Bei strömendem Regen hatte der Monarch am Morgen (Ortszeit) zunächst die Shinto-Schreine namens «Kashikodokoro», «Koreiden» und «Shinden» aufgesucht. Bei dieser religiösen Zeremonie teilte Naruhito den Gottheiten mit, dass er am Nachmittag den Würdenträgern aus aller Welt den Antritt seiner Regentschaft verkünden werde. Sie trägt den Devisenamen «Reiwa» (schöne Harmonie). Der Kaiser ist laut der pazifistischen Nachkriegsverfassung auf die Rolle als Symbol des Staates beschränkt. Zu politischen Fragen darf er sich nicht äußern.

Einige Kritiker sehen hinter der kurzen Thronfolgezeremonie, für die ein Großaufgebot von 26.000 Polizisten abgestellt wurde, die Absicht der erzkonservativen Regierung Abe, Zustimmung im Volk zu gewinnen. Zu diesem Anlass verfügte sie auch die Begnadigung von 550.000 Kleinkriminellen und erklärte den Tag zum Feiertag.

Kritiker beklagen, dass die meisten Zeremonien zum Kaiserwechsel trotz ihres teils religiösen Inhalts von der Regierung als staatlich eingestuft werden. Denn die japanische Nachkriegsverfassung schreibt eine strikte Trennung von Staat und Religion vor. Umgerechnet 132 Millionen Euro kosten den Steuerzahler die Thronfolgezeremonien.

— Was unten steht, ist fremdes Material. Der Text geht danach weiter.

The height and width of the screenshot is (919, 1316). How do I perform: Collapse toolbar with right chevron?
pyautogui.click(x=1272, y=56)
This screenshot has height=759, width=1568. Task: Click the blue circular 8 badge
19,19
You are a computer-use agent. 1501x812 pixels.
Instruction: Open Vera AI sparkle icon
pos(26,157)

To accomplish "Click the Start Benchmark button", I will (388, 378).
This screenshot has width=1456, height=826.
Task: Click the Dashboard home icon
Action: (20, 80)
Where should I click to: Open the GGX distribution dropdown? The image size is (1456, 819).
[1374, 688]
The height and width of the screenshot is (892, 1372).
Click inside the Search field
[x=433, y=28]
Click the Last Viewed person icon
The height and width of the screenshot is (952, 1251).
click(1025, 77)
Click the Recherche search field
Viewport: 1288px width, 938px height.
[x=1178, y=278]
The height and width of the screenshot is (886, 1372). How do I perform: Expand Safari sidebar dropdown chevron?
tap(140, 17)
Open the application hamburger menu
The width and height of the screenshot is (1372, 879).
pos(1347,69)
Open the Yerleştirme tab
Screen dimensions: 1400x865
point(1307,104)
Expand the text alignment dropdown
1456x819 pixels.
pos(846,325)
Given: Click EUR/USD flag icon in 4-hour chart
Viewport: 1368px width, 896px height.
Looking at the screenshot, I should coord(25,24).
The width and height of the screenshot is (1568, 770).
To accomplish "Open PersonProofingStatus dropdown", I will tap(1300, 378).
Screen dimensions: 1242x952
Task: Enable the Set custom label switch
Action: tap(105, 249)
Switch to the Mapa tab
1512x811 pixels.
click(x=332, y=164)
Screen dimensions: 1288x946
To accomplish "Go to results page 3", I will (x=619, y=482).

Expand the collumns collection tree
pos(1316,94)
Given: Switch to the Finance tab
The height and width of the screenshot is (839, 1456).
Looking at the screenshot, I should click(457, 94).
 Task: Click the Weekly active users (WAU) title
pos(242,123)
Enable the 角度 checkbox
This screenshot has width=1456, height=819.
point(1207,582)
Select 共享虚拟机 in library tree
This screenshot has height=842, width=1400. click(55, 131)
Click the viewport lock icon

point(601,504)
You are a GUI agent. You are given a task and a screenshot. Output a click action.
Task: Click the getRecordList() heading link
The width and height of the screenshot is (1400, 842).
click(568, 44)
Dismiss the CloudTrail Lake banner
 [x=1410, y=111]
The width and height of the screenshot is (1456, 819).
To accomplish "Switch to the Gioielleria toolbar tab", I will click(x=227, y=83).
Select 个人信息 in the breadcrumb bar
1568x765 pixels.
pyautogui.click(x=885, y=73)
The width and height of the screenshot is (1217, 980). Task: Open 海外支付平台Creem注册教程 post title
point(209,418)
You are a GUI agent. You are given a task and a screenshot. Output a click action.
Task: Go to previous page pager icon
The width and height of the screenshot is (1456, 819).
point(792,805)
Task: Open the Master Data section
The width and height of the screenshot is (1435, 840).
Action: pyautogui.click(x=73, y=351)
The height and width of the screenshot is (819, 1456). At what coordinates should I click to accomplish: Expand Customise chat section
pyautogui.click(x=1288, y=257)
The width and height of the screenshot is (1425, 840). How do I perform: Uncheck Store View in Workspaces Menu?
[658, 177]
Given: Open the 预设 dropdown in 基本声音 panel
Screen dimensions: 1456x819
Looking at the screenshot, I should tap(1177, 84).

Naruhito ist der Repräsentant eines moderneren, offeneren Hofes. Er will den volksnahen Stil seines Vaters Akihito fortführen. Während dieser noch von anderen aufgezogen worden war, wurde Naruhito von den eigenen Eltern erzogen. Auch ist er der erste Kaiser Japans, der im Ausland - in Oxford - studierte. Seit jungen Jahren fühlt er sich auch der deutschen Kultur durch die Literatur und Kultur verbunden.

Er heiratete die damalige Karrierebeamtin im Außenministerium und Absolventin der Universitäten Harvard und Oxford, Masako Owada. Seit 15 Jahren erholt sie sich offiziell von einer «Anpassungsstörung», die vom Stress ihres Amtes am Hofe herrühre. Beobachter sehen dahinter vor allem den lange Zeit auf ihr lastenden Druck, einen männlichen Thronfolger zu gebären. Masako brachte Tochter Aiko zur Welt, doch Frauen ist der Thron bislang verwehrt.